== Task item ==
Scan the records for the string "link". State how many lines contain it and add nothing.

== Data extract ==
Start of Block

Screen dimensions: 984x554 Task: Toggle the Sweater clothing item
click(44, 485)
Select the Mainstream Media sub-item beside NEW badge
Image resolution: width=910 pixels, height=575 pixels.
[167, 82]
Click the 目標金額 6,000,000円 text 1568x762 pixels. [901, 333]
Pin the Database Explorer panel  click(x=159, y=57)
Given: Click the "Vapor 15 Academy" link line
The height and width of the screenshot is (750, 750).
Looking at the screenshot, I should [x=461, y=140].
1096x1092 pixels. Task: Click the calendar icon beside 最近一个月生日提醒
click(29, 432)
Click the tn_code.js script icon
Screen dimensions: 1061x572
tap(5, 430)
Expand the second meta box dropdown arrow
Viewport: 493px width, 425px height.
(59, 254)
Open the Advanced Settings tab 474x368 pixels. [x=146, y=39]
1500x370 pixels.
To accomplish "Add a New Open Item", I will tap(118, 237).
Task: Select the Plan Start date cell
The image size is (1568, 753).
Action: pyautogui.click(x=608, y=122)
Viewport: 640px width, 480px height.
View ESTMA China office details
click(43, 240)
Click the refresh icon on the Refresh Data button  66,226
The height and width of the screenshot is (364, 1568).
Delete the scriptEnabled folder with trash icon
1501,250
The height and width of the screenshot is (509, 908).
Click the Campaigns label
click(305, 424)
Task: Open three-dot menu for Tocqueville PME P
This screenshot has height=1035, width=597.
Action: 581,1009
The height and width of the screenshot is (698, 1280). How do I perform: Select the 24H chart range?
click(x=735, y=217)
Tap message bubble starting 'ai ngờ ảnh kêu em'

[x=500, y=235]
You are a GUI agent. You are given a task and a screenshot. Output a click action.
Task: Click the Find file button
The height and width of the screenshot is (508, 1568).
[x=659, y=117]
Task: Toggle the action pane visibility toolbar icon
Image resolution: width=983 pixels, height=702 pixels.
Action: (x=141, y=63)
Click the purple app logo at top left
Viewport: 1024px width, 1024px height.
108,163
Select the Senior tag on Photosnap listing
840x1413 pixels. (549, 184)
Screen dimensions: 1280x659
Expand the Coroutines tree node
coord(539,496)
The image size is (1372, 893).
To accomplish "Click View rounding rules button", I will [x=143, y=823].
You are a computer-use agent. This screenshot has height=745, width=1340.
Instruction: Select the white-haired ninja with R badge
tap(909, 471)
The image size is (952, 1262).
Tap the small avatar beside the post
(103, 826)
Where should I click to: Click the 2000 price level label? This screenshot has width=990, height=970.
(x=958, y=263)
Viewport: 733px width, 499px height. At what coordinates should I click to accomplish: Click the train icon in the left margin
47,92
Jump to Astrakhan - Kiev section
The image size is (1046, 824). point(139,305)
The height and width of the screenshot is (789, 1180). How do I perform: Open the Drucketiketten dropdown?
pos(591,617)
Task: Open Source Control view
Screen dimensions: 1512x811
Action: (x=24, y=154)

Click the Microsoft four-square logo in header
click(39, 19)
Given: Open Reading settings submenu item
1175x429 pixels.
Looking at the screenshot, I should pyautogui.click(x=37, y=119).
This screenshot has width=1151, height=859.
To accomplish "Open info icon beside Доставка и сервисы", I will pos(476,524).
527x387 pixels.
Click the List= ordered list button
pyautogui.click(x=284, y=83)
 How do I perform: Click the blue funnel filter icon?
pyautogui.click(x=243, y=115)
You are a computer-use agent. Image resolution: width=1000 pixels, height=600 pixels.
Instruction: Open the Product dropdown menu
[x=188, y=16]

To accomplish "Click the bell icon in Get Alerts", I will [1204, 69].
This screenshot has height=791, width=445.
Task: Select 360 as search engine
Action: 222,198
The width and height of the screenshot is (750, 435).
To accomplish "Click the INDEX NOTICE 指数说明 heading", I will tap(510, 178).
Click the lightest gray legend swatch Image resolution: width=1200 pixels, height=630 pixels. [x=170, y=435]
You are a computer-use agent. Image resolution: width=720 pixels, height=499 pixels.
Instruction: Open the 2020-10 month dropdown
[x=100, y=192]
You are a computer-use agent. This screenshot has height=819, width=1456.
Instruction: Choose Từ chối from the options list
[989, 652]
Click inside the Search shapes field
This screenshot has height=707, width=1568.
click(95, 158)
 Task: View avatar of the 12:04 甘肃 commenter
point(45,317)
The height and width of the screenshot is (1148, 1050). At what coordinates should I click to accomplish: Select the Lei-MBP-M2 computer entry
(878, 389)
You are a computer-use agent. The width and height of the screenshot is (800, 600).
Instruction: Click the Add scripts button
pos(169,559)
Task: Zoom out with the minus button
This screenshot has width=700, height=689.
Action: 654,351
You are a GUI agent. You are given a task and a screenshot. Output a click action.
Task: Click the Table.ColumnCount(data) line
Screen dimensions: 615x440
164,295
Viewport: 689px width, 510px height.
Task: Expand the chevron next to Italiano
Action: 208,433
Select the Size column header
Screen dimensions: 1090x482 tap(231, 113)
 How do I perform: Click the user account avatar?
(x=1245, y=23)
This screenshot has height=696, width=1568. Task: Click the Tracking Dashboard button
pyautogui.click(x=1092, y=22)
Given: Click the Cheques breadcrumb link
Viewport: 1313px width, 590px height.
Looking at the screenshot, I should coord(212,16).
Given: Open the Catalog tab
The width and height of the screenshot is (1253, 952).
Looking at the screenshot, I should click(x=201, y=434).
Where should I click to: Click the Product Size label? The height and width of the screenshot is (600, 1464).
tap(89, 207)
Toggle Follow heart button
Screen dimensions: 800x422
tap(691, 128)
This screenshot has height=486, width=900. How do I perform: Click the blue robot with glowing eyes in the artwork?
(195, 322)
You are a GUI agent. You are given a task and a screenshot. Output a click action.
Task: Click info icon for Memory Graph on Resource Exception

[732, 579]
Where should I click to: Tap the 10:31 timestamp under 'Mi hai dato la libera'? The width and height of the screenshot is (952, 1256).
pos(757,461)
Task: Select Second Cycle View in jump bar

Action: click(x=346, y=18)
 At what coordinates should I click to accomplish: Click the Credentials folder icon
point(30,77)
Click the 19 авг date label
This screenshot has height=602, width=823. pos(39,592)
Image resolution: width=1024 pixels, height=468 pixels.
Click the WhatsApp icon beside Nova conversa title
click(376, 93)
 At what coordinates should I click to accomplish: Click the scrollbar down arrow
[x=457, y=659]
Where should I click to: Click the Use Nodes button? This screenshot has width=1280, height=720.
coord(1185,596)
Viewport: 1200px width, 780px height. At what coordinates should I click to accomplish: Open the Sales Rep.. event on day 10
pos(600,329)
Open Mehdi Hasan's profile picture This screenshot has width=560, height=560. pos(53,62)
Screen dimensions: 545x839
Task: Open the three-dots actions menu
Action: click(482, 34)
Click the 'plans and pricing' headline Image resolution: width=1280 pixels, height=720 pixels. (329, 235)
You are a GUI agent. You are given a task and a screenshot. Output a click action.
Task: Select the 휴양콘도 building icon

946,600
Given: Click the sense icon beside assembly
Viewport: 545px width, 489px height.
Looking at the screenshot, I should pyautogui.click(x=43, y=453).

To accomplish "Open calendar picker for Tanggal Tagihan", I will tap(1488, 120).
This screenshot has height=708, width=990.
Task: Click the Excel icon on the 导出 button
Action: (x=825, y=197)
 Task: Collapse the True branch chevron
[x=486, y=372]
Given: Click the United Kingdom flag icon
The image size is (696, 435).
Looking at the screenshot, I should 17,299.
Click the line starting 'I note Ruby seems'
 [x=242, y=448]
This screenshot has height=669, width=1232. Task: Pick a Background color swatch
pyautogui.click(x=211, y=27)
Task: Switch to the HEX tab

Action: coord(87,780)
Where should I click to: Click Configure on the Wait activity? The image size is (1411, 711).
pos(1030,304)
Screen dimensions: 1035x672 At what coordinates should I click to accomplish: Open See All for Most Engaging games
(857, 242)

End of Block

== Answer to this task ==
2